In 1984, the Wilds was incorporated as a 501(c)(3) non-profit under the name The International Center for the Preservation of Wild Animals, Inc. (ICPWA), formalizing a public-private partnership involving the Ohio Departments of Natural Resources and Development, the Ohio Zoos and the private sector that formed in the late-1970s. That same year, the Wilds was gifted its current 9154 acre from the Central Ohio Coal Company. With a location secured, the Wilds began hiring employees, planning development, and organizing fundraising support.

In 1989, the Johnson Visitor Center was completed, built with the environment in mind using a state-of-the-art geothermal heating and cooling system. In 1990, the first animal management facilities and fencing of the initial open range began. These projects allowed for the Wilds to receive its first animals, Przewalski's horses in 1992.
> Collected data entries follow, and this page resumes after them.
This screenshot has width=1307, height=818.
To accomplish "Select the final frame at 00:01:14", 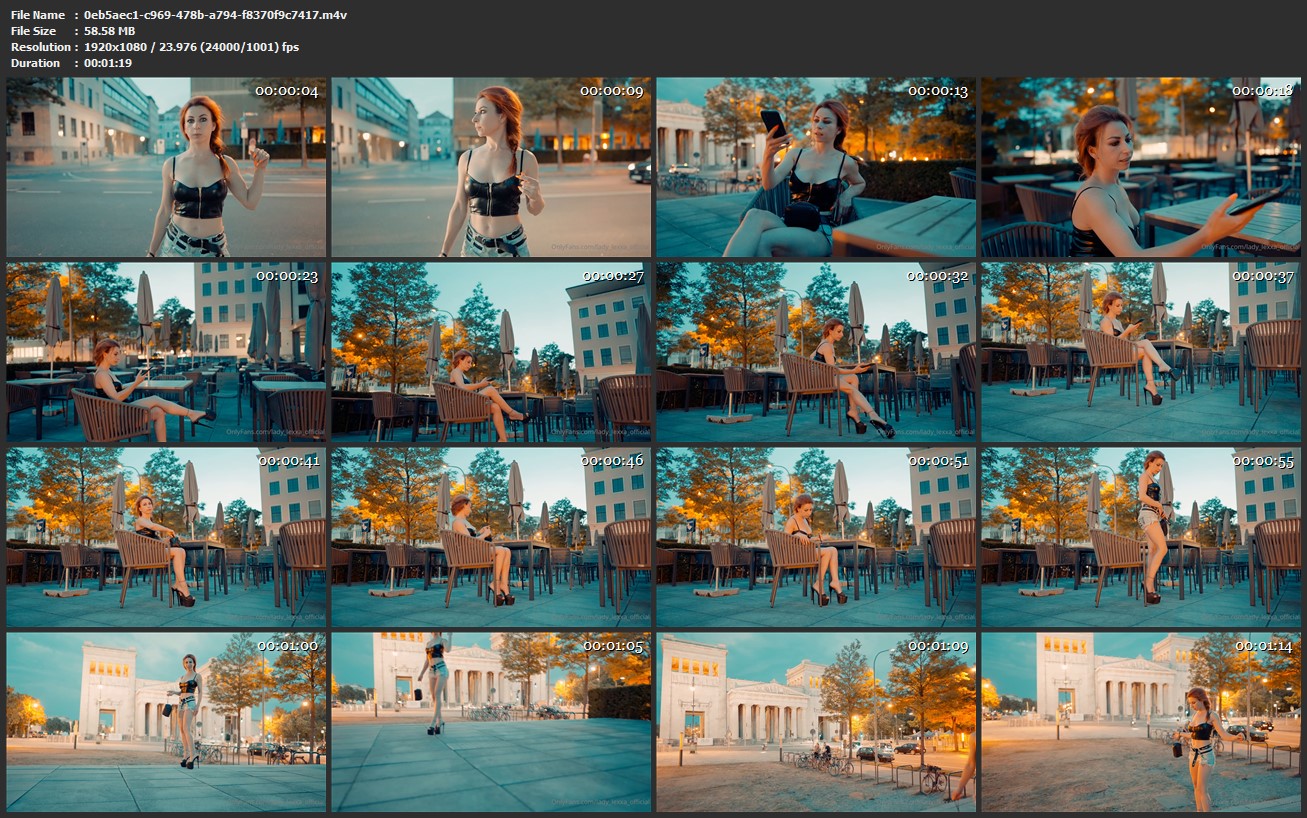I will (1141, 722).
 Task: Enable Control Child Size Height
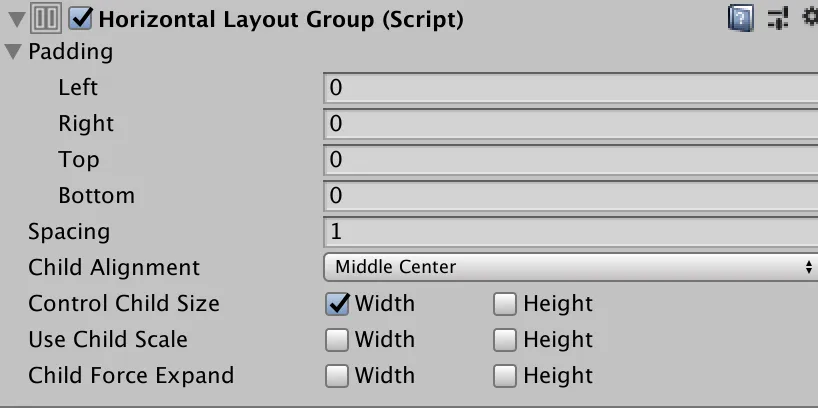(x=505, y=304)
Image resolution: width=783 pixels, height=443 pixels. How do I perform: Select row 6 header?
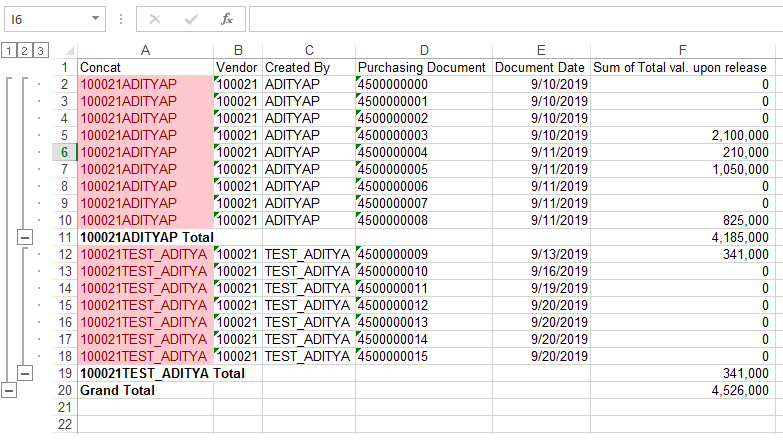64,152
The Wilds officially opened to the public for tours in 1994. For the next few years, it continued to add animals, improve and expand conservation efforts, and increase public awareness. In 2001, the Wilds began its partnership with the Columbus Zoo and Aquarium. This culminated in the completion of the first Strategic Vision Plan in 2005, designed to guide the success and future development of the Wilds for the future.

==Strategic plan==
In 2005, the Wilds initiated its long-term strategic plan, which is broken into "strategic centers" to facilitate progress in each field. These "centers" are based on the Wilds' core values, which include a commitment and respect for nature, social and scientific relevance, and innovative, entrepreneurial and creative approaches to the problem at hand.
The strategic centers are focused on animal management, science and research, conservation education & professional training, land stewardship and habitat management, personal experience, institutional partnerships, and resource development & sustainability.

==Conservation==
The Wilds is involved in many different conservation methods in an attempt to help reduce the decline of wildlife habitats. These methods range from professional training to animal husbandry to conservation medicine.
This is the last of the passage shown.